▶ TESTO RIPORTATO
+++

E vidi lume in forma di riviera

Fluido di fulgore, intra due rive

Dipinte di mirabil primavera.

   Di tal fiumana uscian faville vive,

   e d’ogni parte si mettian ne’ fiori,

   quasi rubin che oro circunscrive.

Poi, come inebriati dalli odori,

riprofondavan sé nel miro gurge;

e s’una entrava,  un’altra n’uscia fori.

Dante, Paradiso, XXX, 61-69.

 

Il piacere celeste sarà la contemplazione

Molti deridono questa descrizione della beatitudine celeste. La contemplazione del volto di Dio per tutta l’eternità sembra una cosa troppo povera e noiosa.

In questo si vede la dabbenaggine della nostra povera cultura laica, che non sa più recuperare neppure la tradizione più alta del paganesimo.

In realtà la contemplazione divina rappresenta l’appagamento più alto che l’uomo possa sperare, tenendo conto che in Dio ogni altra cosa, idea, immaginazione e sensazione sarà direttamente raggiungibile.

Infatti, anche i cosiddetti piaceri materiali sono goduti interamente nella mente.

+++

▶ DATI ARCHIVIATI
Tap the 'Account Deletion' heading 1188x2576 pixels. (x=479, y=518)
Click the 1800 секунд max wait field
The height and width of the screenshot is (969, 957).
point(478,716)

+++

▶ DA SVOLGERE
1) Nel testo sulla contemplazione celeste, dove vengono goduti interamente i cosiddetti piaceri materiali?
2) Prosegui il testo sulla contemplazione celeste a partire dalla sua ultima frase.

▶ RISULTATI IN ORDINE
1) Nella mente.

2)
Il primo a porre esplicitamente la felicità dell’uomo nell’attività contemplativa, cioè nell’attività razionale pura, fu Aristotele:

Ma se la felicità è attività conforme a virtù, è logico che lo sia conformemente alla virtù più alta: e questa sarà la virtù della nostra parte migliore. Che sia l’intelletto o qualche altra cosa ciò che si ritiene che per natura governi e guidi e abbia nozione delle cose belle e divine, che sia un che di divino o sia la cosa più divina che è in noi, l’attività di questa parte secondo la virtù che le è propria sarà la felicità perfetta.. S’è già detto, poi, che questa attività è attività contemplativa. Questa attività, infatti, è la più alta, giacché l’intelletto è la più alta di tutte le realtà che sono in noi, e gli oggetti dell’intelletto sono i più elevati; inoltre, è la cosa più continua delle nostre attività: infatti, possiamo contemplare in maniera più continua di quanto non possiamo fare qualsiasi altra cosa.

Aristotele, Etica Nicomachea, X, 75, Rusconi, Milano 19984, p. 393.

 

Prima di Aristotele, però, già Platone individua in una visione della bellezza e della bontà divina il vertice spirituale raggiungibile dall’uomo: il famoso passo del Simposio è certamente la descrizione di una esperienza estatica:

E neppure il bello si mostrerà a lui come un volto, o come delle mani, né come alcun’altra delle cose di cui il corpo partecipa; né si mostrerà come un discorso e come una scienza, né come qualcosa che è in qualcos’altro, ad esempio in un essere vivente, oppure in terra o in cielo, o in qualcos’altro, ma si manifesterà in se stesso, per se stesso, con se stesso, come forma unica che sempre è.

Platone, Simposio, 211 C, Rusconi, Milano 19973, p. 205.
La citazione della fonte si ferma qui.